"Do you forgive and love everybody?" Alice asked, sighing as she saw the
bitter expression flash for an instant over the pinched features, while
the white lips answered: "Not Adah, no, not Adah."
Alice could not pray after that, not aloud at least, and a deep silence
fell upon the group assembled around the deathbed. 'Lina slept at last,
slept quietly on Hugh's strong arm, and gradually the hard expression on
the face relaxed, giving way to one of quiet peace, and Densie, watching
her anxiously, whispered beneath her breath: "See, the Murdock is all
gone, and her face is like a baby's face. Maybe she would call me mother
now."
Poor Densie! Eagerly she waited for the close of that long sleep, her
eye the first to note that it was ended, and 'Lina awake again. Still
the silence remained unbroken, while 'Lina seemed lost to all else save
the thoughts burning at her breast--thoughts which brought a quiver to
her lips, and forced out upon her brow great drops of sweat, which
Densie wiped away, unnoticed, it may be, or at least unrebuked. The
noonday sun of May was shining broadly into the room, but to 'Lina it
was night, and she said to Alice, now kneeling at her side: "It's
growing dark; they'll light the street lamps pretty soon, and the band
will play in the yard, but I shall not hear them. New York and Saratoga
are a great ways off, and so is Terrace Hill. Tell him I meant to
deceive him, but I did love him. Tell Adah I do forgive her, and I would
like to see her, for she is my half-sister. The bitter is all gone. I am
in charity with everybody, everybody. May I say 'Our Father' now? It
goes and comes, goes and comes, forgive our trespasses, my trespasses;
how is it, Hugh? Say it with me once, and you, too, mother."

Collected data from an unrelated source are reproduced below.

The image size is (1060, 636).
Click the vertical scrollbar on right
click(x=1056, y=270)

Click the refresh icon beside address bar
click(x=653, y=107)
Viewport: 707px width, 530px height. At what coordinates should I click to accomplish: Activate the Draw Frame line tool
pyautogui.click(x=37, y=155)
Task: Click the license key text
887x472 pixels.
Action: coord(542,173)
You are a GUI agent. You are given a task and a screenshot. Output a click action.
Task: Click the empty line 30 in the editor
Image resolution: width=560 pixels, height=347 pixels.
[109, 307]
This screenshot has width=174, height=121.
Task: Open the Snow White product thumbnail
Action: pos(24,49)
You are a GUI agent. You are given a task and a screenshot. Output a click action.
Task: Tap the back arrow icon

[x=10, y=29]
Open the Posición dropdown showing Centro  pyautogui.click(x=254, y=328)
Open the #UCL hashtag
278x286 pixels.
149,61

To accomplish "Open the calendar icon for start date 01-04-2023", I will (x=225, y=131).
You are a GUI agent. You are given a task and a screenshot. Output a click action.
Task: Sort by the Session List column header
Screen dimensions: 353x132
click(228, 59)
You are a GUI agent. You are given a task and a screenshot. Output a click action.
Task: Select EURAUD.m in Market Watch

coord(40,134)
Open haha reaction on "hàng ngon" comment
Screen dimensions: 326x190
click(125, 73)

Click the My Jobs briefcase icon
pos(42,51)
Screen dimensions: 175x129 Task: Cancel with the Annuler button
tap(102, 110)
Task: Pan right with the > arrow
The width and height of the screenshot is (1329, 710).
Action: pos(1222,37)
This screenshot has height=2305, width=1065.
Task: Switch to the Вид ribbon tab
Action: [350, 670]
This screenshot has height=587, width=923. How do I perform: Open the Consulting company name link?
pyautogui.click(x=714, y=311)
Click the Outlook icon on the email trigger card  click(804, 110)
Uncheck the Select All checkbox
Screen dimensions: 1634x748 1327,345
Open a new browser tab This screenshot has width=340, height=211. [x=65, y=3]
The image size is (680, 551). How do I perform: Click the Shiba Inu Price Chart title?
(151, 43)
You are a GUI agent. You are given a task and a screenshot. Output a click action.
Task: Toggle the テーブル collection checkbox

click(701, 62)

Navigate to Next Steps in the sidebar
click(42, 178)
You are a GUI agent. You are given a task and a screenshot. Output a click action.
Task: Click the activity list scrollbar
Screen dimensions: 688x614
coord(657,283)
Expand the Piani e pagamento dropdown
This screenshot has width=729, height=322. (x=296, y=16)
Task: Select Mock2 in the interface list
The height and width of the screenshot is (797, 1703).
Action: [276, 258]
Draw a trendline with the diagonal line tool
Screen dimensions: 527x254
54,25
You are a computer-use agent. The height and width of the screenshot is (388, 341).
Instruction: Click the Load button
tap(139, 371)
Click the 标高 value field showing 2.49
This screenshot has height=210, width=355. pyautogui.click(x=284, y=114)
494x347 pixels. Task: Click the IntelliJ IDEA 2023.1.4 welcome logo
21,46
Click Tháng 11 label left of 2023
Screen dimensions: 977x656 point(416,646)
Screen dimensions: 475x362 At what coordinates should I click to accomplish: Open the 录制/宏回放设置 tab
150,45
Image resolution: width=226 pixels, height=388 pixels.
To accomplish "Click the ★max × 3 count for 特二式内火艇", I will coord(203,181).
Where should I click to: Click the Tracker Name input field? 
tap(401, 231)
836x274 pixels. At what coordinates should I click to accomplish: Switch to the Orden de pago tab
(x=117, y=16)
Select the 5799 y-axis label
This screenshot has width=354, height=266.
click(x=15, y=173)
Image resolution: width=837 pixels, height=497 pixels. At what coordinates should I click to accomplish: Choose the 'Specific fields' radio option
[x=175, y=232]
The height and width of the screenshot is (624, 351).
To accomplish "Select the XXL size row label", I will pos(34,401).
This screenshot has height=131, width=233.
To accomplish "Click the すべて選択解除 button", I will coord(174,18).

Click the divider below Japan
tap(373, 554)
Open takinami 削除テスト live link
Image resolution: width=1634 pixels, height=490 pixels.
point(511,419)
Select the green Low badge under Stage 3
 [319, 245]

She did not look toward Densie, but her hand fell off that way, and
Densie, with a low cry began with Hugh the soothing prayer in which
'Lina joined feebly, throwing in ejaculatory sentences of her own.
"I forgive Densie Densmore; I forgive Adah, Adah, everybody. Forgive my
trespasses then as I forgive those that trespass against me. Bless Hugh,
dear Hugh, noble Hugh. Forgive us our trespasses, forgive us our
trespasses, our trespasses, forgive my trespasses, me, forgive,
forgive."
It was the last word which ever passed 'Lina's lips, "Forgive, forgive,"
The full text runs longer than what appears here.